We know we need to do this, we just need the guidance and help to get there. The Fabric is this guidance, it is the orchestrator. Its role is to stitch together the big checklist of things that need to be done on data and then give you tools to make it happen. The end goal is to accelerate to "ready to use" data. For example, it is the role of the Data Fabric to find duplicates in data, but if it can't detect it with high confidence, it is the job of the Data Fabric to alert the relevant Data Steward and give them the context, the suggestions and the information to be able to make a decision by themselves. Any decision they make, should make the Data Fabric learn and move towards more automation in the future.
Can you just build the Data Fabric yourself?
Yes. Yes you can. There is no magic in the fabric. In fact, at CluedIn we go out of our way to expose all our approaches, algorithms and more. This is simply because it is obvious that this is the future of data management. The only thing you are really paying for with a prebuilt Data Fabric product is that this is a business that is dedicating their entire focus to building a robust and proven platform. What I think is more important than anything, is that you are paying for an accelerator.

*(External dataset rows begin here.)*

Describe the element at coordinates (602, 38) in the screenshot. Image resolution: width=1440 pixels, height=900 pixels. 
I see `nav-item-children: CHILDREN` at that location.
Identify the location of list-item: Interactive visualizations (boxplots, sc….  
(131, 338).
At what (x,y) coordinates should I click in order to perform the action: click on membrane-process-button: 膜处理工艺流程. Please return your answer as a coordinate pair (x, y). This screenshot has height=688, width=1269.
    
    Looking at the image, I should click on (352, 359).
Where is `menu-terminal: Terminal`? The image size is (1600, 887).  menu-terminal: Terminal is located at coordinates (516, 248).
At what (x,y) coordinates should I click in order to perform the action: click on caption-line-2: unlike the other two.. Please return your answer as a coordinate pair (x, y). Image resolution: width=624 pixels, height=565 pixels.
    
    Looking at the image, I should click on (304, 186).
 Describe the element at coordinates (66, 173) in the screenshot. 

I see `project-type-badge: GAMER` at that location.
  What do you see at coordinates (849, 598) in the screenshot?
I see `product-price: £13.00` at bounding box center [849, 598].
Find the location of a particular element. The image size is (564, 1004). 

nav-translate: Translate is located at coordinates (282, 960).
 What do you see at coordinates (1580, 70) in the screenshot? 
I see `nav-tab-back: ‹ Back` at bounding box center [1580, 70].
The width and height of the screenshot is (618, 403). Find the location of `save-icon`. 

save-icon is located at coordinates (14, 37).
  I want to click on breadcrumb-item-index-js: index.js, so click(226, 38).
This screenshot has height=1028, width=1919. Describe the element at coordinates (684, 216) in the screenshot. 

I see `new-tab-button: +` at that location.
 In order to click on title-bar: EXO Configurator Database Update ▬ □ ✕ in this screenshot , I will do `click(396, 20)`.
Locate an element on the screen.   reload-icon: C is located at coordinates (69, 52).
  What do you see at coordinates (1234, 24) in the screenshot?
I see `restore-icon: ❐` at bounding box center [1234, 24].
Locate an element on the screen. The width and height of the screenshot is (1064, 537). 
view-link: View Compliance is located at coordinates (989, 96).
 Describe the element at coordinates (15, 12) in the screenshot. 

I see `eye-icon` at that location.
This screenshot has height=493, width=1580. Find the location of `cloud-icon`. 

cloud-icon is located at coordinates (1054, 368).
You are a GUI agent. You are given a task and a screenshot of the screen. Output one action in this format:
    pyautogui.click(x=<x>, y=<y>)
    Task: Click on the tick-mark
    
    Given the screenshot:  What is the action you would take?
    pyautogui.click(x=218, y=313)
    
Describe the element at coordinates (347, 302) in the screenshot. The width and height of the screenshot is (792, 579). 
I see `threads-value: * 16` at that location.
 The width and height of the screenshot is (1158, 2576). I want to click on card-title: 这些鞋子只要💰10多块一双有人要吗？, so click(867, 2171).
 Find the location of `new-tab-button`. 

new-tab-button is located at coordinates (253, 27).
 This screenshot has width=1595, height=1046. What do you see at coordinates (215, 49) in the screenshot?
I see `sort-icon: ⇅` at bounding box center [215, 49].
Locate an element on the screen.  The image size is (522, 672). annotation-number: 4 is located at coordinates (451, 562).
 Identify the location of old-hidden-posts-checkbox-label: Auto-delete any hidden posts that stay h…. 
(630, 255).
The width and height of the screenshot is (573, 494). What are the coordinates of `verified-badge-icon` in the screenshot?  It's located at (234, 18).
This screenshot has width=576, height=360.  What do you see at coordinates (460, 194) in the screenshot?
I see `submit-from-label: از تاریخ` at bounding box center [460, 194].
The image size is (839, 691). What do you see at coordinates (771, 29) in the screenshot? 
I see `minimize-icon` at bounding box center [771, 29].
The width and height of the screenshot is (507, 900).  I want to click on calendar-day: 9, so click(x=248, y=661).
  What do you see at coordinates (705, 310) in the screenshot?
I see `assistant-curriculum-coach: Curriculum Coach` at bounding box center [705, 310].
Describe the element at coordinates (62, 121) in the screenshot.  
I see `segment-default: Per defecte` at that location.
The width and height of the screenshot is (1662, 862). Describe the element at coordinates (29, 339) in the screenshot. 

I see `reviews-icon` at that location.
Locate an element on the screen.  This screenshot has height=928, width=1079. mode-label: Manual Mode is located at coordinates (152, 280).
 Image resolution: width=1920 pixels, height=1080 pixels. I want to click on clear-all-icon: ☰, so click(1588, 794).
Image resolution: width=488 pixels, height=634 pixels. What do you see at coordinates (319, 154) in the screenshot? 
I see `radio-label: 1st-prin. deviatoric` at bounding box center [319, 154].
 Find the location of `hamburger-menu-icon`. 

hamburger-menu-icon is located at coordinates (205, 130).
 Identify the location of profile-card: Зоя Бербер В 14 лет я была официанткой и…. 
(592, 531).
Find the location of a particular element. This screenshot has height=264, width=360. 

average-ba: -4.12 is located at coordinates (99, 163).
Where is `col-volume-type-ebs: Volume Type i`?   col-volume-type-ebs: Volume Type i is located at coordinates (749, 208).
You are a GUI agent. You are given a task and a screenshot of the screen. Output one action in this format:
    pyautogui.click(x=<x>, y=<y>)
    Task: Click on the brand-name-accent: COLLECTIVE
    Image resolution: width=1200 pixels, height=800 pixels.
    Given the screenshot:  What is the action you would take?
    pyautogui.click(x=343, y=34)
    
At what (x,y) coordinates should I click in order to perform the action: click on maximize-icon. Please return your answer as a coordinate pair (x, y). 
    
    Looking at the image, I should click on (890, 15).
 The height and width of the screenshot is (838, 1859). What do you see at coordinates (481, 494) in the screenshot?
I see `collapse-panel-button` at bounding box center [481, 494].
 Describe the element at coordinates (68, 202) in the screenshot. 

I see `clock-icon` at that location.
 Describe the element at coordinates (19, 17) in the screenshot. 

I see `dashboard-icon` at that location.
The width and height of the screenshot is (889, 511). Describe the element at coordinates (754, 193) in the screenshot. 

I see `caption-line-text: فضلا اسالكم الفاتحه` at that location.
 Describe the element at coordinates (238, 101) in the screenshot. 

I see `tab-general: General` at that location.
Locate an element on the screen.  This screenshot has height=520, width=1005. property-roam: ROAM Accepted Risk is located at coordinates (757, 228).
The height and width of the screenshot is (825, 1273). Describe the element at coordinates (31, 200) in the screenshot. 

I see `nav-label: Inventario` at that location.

The goal of the Data Fabric is to take the big checklist of things that we know we need to do with data, to analyse the data and then to tell you what needs attention. It could be as simple as highlighting that certain data has no owner. It could be as simple as highlighting that there currently is no confident way of finding the correlation between datasets. It could be as simple as profiling the data on your behalf and telling you where the possible issues are.
The Data Fabric is your Data Personal Assistant. You are in charge, you are making the decisions, you are in the driving seat - but your PA is there to work in the background for you and put the decisions in front of you.
Think of every step of the data journey that requires manual involvement today and you can envisage that it is the goal (not that it is perfect today) of the Data Fabric to augment or automate it.
- We have to find data sources.
- We have to model them.
- We have to find out how to blend data sets.
- We have to describe the data sets.
- We have to connect them to other services.
- We have to transform the datasets between systems.
- We have to translate data to match other systems or match some common semantics.
All of these manual tasks will either be aided or automated by the Data Fabric. A human will play a role in the decision making, but the Fabric will provide the options and will learn from historical decisions. We believe this will really help cure your company data blindness.